The agricultural revolution
The open field system – the feudal system- land is rented to peasants (villeins) in strips for them to farm. Most of what is grown is given to the landowners and a little is kept for the peasants. Every year a farmer would sow one field with wheat, another with barley and left the third fallow. Farmers used the shared common land to graze their animals or search for wood or wild food.
The enclosure system – People in villages with only a small numbers of landowners swapped their strips so that each owner’s land was combined into one area. Each owner could then enclose their land with hedges into a small farm with several fields. Common land was often included in the enclosures.
Enclosures allowed for 4 course rotation, one each for wheat, barley or oats, clover, and turnips or swedes; they swapped the crops round each year. This meant that none of the fields had to be left fallow because the clover and root crops put nutrients back in the soil. The root crops and clover could also be used to graze animals whose manure enriches the soil. Farmers could also control animals breeding to breed bigger animals with more meat or wool.
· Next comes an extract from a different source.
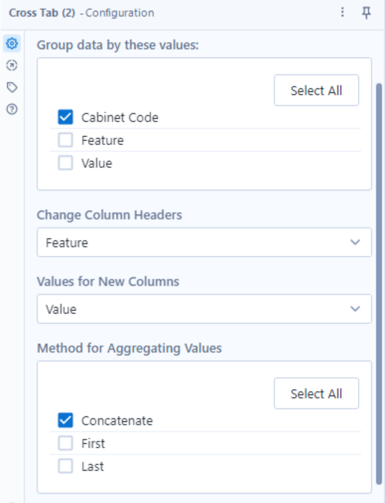
Task: Expand the Values for New Columns dropdown
Action: [204, 309]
Working conditions in the factories and mines
Low wages and long hours.
Child labour used because they were more agile and so could crawl under machines to repair them. There were many dangers to health posed by the machines, as well as, noise, heat and overcrowding.
86% of workplaces had less than 10 people, however the new factories were huge and filled with hundreds or even thousands of people making them very dangerous
Roads, Canals, and Railway
Journeys by road were slow, bumpy, icy, often flooded, very busy, dangerous due to highwaymen.
A Turnpike Trust – a group of business of people who invested money to build roads called turnpikes. They built gates on the roads where travellers had to pay a toll in order to use the road. Turnpikes improved transport because they allowed people to travel faster because the roads were well looked after.
Increased pressure on the roads due to the factory system and the need for the transportation of more goods led to the creation of canals.
Canals had cheaper prices than turnpike trusts, a much smoother journey, one horse could pull a much heavier load than they could on a road, barges could carry more goods than carts. Twice as fast as by road.
Problems with canals – cost a lot to build, could freeze in winter, could dry up in summer, transported mail slowly, no passenger service, expensive to build aqueducts to get over valleys.
Increased pressure on canals for faster transport led to the creation of the railway.
Railways (iron horses) – cheap, fast and could transport huge amounts of raw materials quickly. They could carry 20 times the weight 10 times as far as horses in a day. The first railway was built in 1829 and was the Liverpool and Manchester Railway.